Look no further than Huawei to get an idea of how far apart the US and China are on the road to a second Donald Trump presidency.
On Tuesday, the Shenzhen-based tech giant will unveil a range of new smartphones – the Mate 70 series – that will be the most free from Western software and hardware.
During his first term in the White House, the president-elect took steps to block what he saw as a threat to national security by implementing export controls and an executive order to tighten the Chinese company’s ties with crucial U.S. partners and disconnect suppliers.
The outgoing administration of President Joe Biden continued this approach, meaning Huawei had to look closer to home for chips, operating systems and apps.
This term, Trump will be staring at a Huawei that shows it’s doing just fine without its American suppliers.
On the software side, any lingering remnants of Huawei’s past reliance on Android appear to be dropped from the Mate 70 devices when they launch with HarmonyOS Next, an operating system built to run apps specific to Huawei’s system.
Huawei first launched HarmonyOS in 2019 after branching out from Google’s powerful Android system. Early versions of the platform included code from the Android Open Source Project, but HarmonyOS Next removes it all, making it a product created solely by Huawei itself.
Meanwhile, on the hardware side, Huawei is looking to raise the bar on performance by introducing a new Chinese-made smartphone chip in some of the new Mate 70 models, according to the Wall Street Journal.
A performance jump with a domestic chip would be a big deal.

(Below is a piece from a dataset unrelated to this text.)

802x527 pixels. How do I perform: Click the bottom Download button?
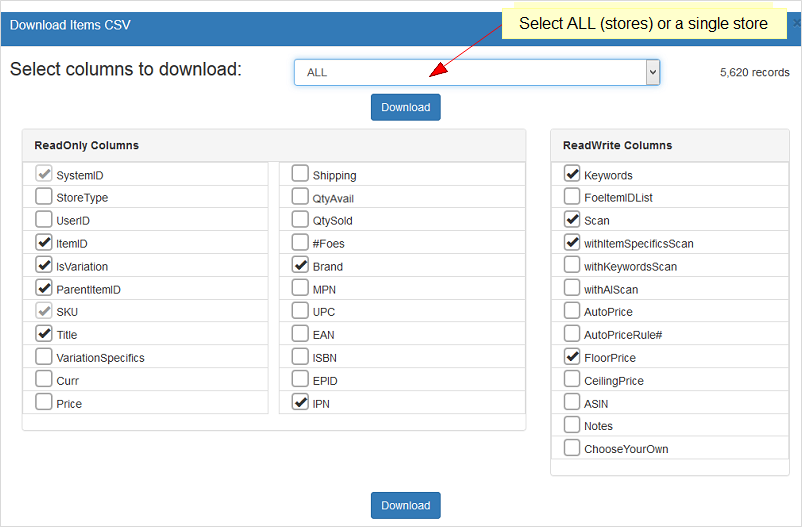[405, 505]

The top version of the Mate 70’s predecessor – the Mate 60 – stunned policymakers last year when its launch showed capabilities that were once only possible with equipment from the US.

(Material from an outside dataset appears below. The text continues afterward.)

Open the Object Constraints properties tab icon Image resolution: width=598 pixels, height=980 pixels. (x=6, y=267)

The pro model of the Mate 60 is said to have an advanced chipset called Kirin 9000s, designed by Shenzhen-based HiSilicon and manufactured by state-backed semiconductor company SMIC. It gave the phone 5G-like cellular capabilities, according to a teardown by Bloomberg.
Together, the advances in software and hardware represent a symbolic moment that shows how little effect Washington’s efforts have had in squeezing a company that Beijing’s mandarins have called a “national champion” since the 1990s .
Bad news for Apple
This growing self-sufficiency does not go unnoticed.

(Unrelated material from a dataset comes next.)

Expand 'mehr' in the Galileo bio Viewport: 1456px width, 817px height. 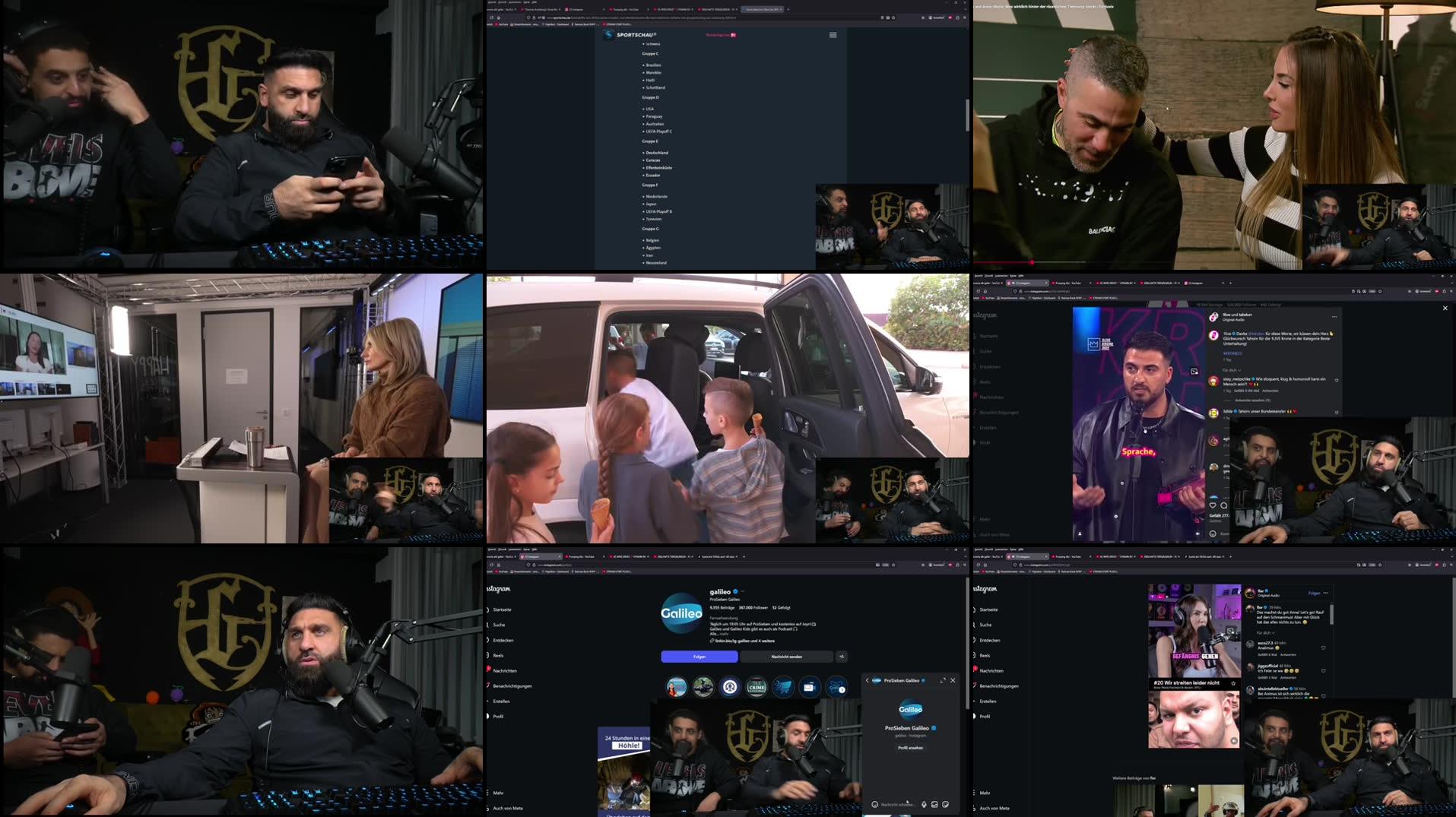tap(724, 633)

Apple, which considers China its most important international market outside the U.S., has seen iPhone sales in the region suffer as local consumers have gravitated toward aggressively priced devices that give them a sense of national pride.
According to figures from research firm Counterpoint, Huawei had an 18% share of the Chinese smartphone market in the third quarter of this year, while Apple had a 14% share. Depending on the success of the Mate 70 phones, that gap could widen in the coming months.
Apple CEO Tim Cook, in turn, wants to ensure that Chinese consumers remain loyal to the iPhone maker, which has been selling its smartphones there since 2009. This week he will visit the country for at least the third time this year to attend an industry conference.
During his trip, he will be well aware that iPhones face stiff competition in China. In 2009, no Chinese company had an answer to Steve Jobs’ creation, and even if they did, they would have to combine it with American technology. Huawei’s launch on Tuesday could very well change that.